ウェブ時代をゆく ─いかに働き、いかに学ぶか

ウェブ時代をゆく ─いかに働き、いかに学ぶか
梅田望夫

読後の感想
 『ウェブ進化論』に触発されて読み始めた本です。ウェブの話というより、これからの人生論や仕事論が記述の中心でした。

 Googleなどに代表される検索エンジンの性能が格段に上がり、情報の流れるスピードが速くなった現代でどのように生きるほうが、個人にとって幸せなのかという視点で書かれていました。
 説得的というより、そういう選択肢もあるという視点で読むことができる本です。著者の考えを押し付けるような印象は受けませんでした。

 これから自分自身がどうしたいか、を見つけるにあたって大いに参考になりました。ネットに触れる時間が少ない人に是非読んで欲しいと思いました。

印象的なくだり

「一身にして二生を経る」時代に生きるうえで大切なことは、「最初の半分」での常識(現在私たちが皆身につけている常識)と「あとの半分」での常識はきっと異なるはずだという想像力を抱きながら生きることだと思う(P012)。

(前略)ネット世界の最先端を生きる若者たちは、すでにネットとリアルを区別しない。「区別して理解しよう」と考えた瞬間に、もう理解できなくなっているのだと言う(P030)。

ネット上にできた「知の高速道路」を疾走して「プロの一歩手前」くらいまでいけばその世界のどこが「見晴らしのいい場所」なのかがわかってくる。リナックス・プロジェクトのように「見晴らしのいい場所」がネット上にある場合もあるが、大抵の「見晴らしのいい場所」は今のところリアル世界にある(P099)。

私はよく「五百枚入る名刺ホルダー」を用意したらどうかと提案する(むろんネット上のソフトだっていい)。

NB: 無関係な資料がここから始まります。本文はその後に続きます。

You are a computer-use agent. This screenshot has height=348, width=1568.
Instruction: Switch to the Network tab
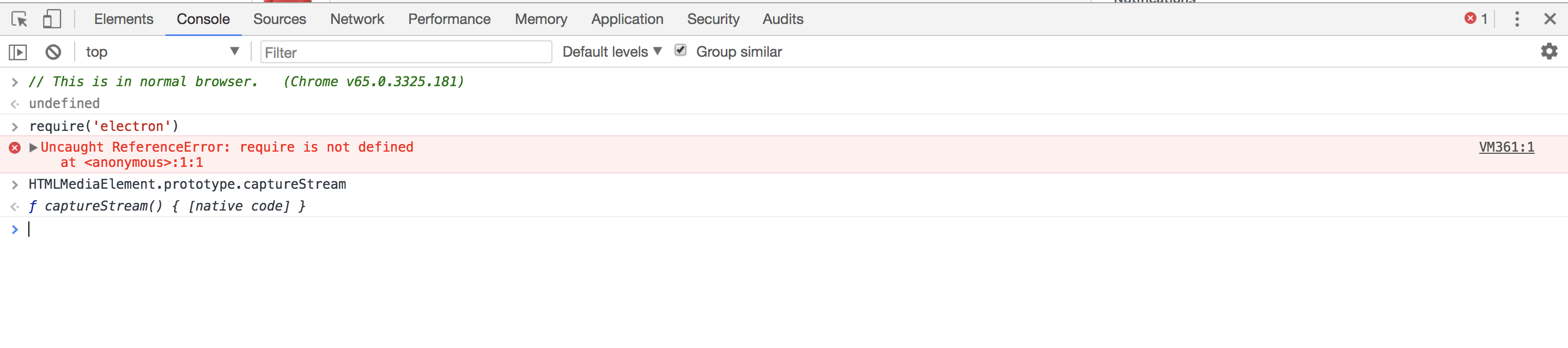pos(357,19)
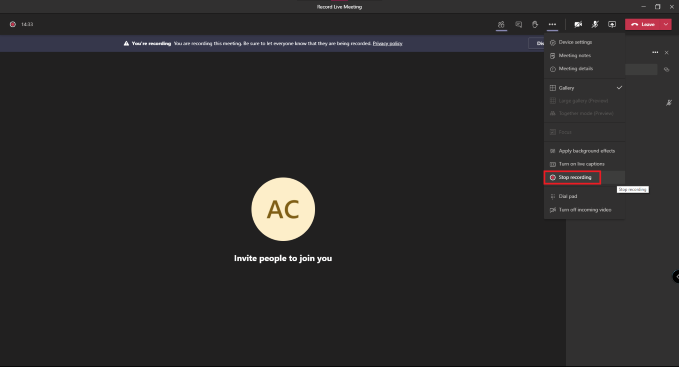Show participants panel from toolbar

click(501, 25)
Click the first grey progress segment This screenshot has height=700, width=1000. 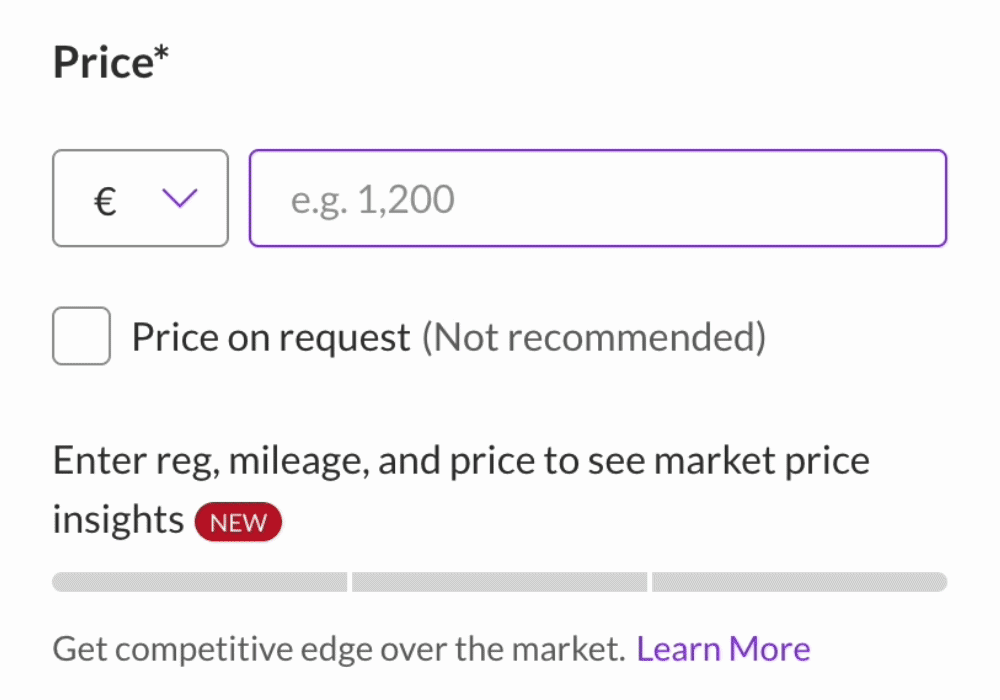199,581
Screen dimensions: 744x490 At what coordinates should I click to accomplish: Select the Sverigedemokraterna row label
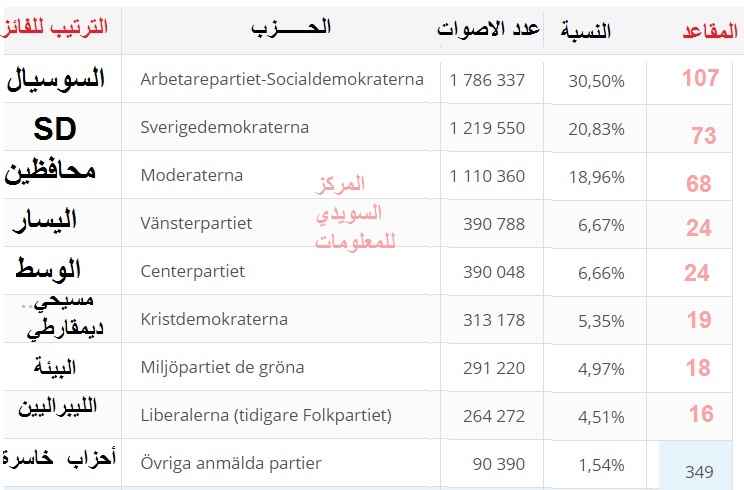pos(224,127)
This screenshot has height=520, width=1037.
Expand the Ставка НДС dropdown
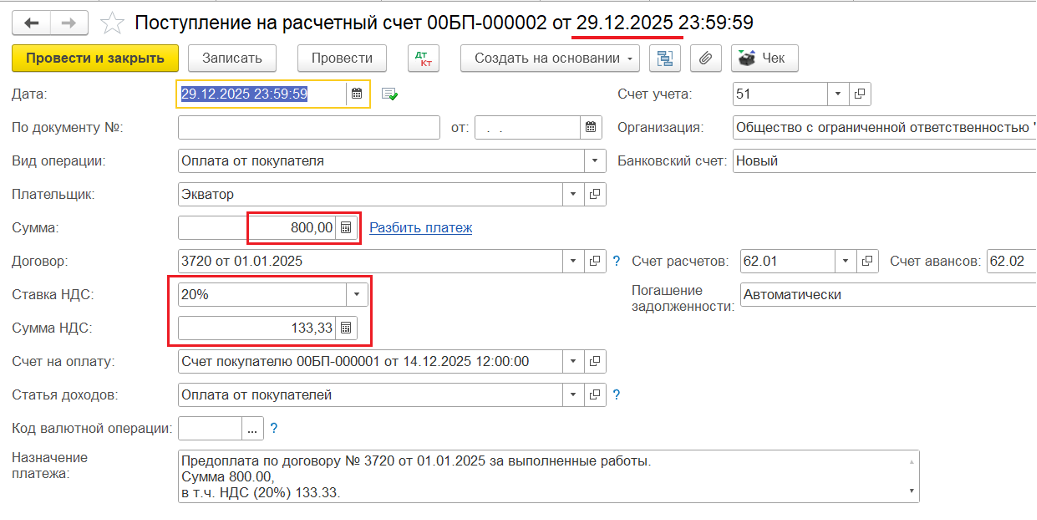point(357,295)

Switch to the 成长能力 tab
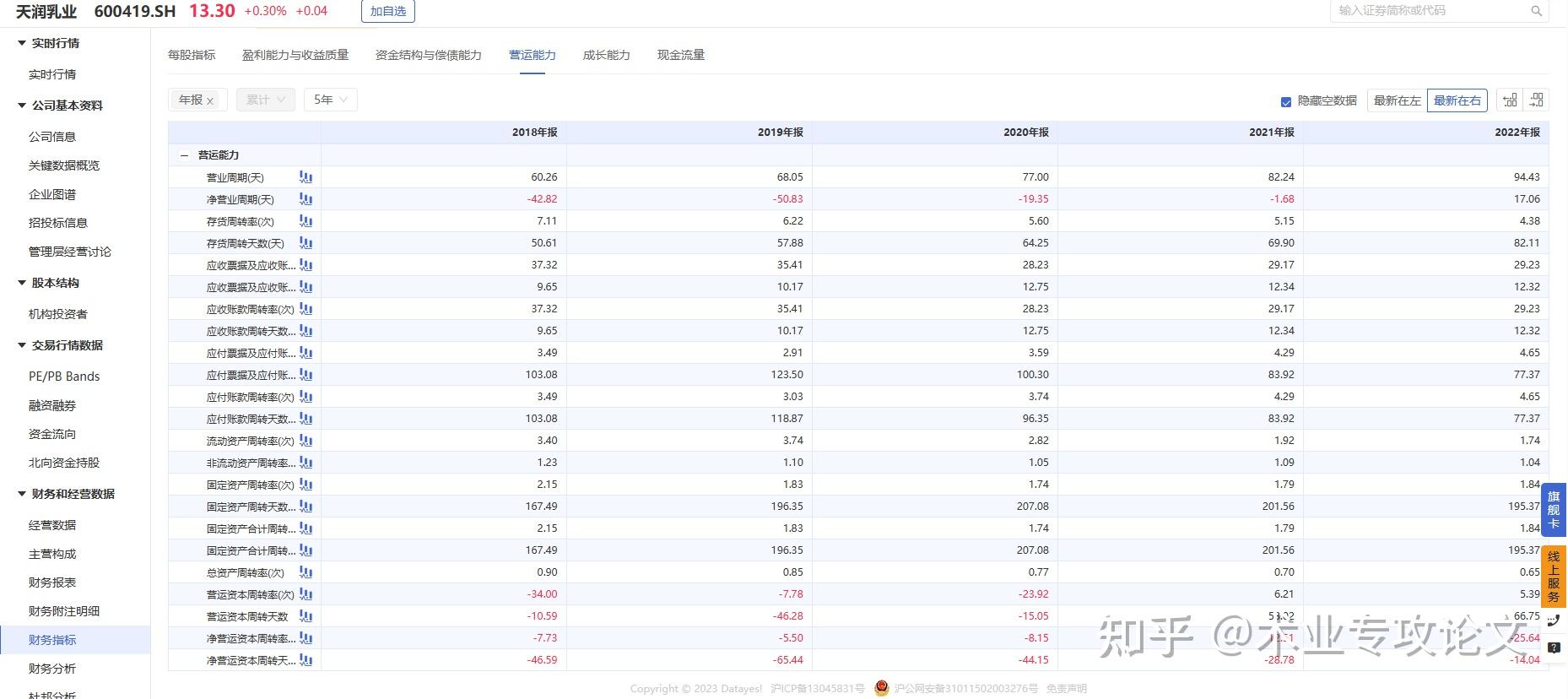[606, 55]
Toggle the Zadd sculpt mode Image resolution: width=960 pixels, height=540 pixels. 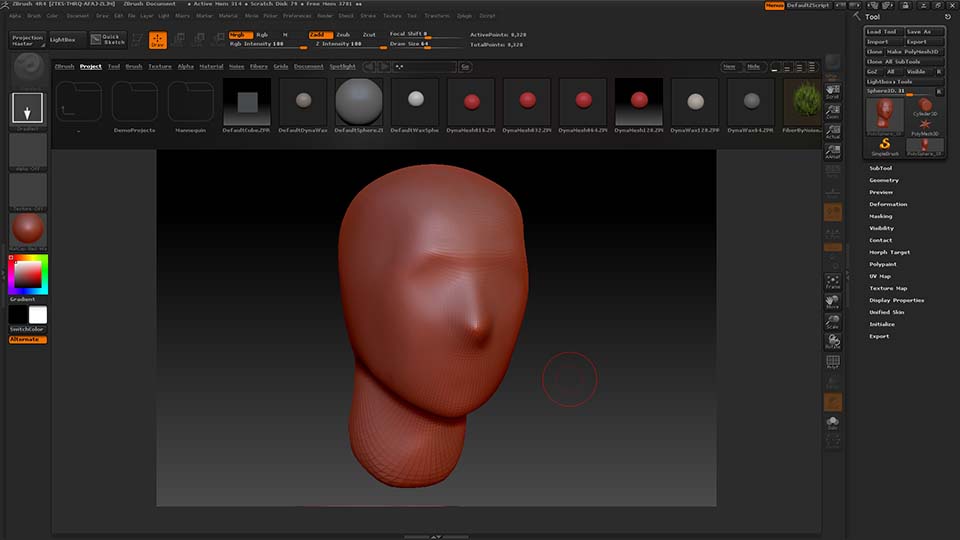coord(320,34)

その名刺ホルダーに、仮に自分が組織を離れて一人になったとき、自分の能力に正当な対価を払ってくれそうな人(仕事を時給換算したときに最低でも時給数千円は支払ってくれそうな人)だけを入れるのだ。ネット上で知り合った人から、リアルの仕事上の知己、親、親戚、先輩、友人、後輩に至るまで自分が関係する人々すべてを対象に、「一人になった自分」を正当に評価してお金を支払ってくれる可能性が少しでもあるかどうかだけを判断基準に、その名刺ホルダーを埋めていくのである(P107)。

日本の若い人たちのブログを読んで思うのは「人を褒める」のが下手だなということである(P137)。

梅棹忠夫による名著『知的生産の技術』(岩波新書)
個人が、しらべ、読み、考え、発見し、何か新しい情報を創出し、それをひとにわかるかたちで書き、誰かに提出するまでの一連の行為を、梅棹は「知的生産」という言葉にこめた。ただ「頭がいい」とか「記憶力がいい」ということも生産を伴わなければ意味がなく、「本を読む」という高度な知的な行為も、アウトプットがないならば「知的消費」に過ぎず「知的生産」ではないのだと梅棹は言い切った(P146)。

「情報共有が当たり前で、隠すものを例外とする」のか「隠すこと前提で、共有する情報を例外とする」のかで、組織内の情報に関する考え方は一変してしまうのだ(P178)。

実践できるくだり

私は、知的生活に必要な自分の情報をかなりネットの「あちら側」に移している。「あちら側」とは、自分のパソコンの中(「こちら側」)ではなく、ネット空間上ののことである(P155)。

あらゆる面で徹底的にネットを活用すること。自分の志向性や専門性や人間関係を拠り所に「自分にしか生み出せない価値」(さまざまな要素からなる複合技)を定義して常に情報を発信していくこと(ブログが名刺になるくらいに、自分にとって大切ないくつかのキーワードの組み合わせで検索すると自分のエントリーが上位に並ぶようなイメージ)。自分の価値を理解して対価を支払ってくれる人が存在する状態を維持しようと心掛けること(P103)。

この本をどう活用すべきか

 なるべく自分のパソコンの中にデータを溜め込まず、オンラインを利用したサービスに移行していきます。
 RSSリーダやオンラインブックマーク、作成したデータなどもストレージなどを利用していきたいと思っています。
 理想形としては、外出先から自宅パソコンの遠隔操作なども視野に入れて(必要か?

 そのためには、まず通信環境を整える必要があるので、無線化とラップトップパソコンかスマートフォンを用意しないと。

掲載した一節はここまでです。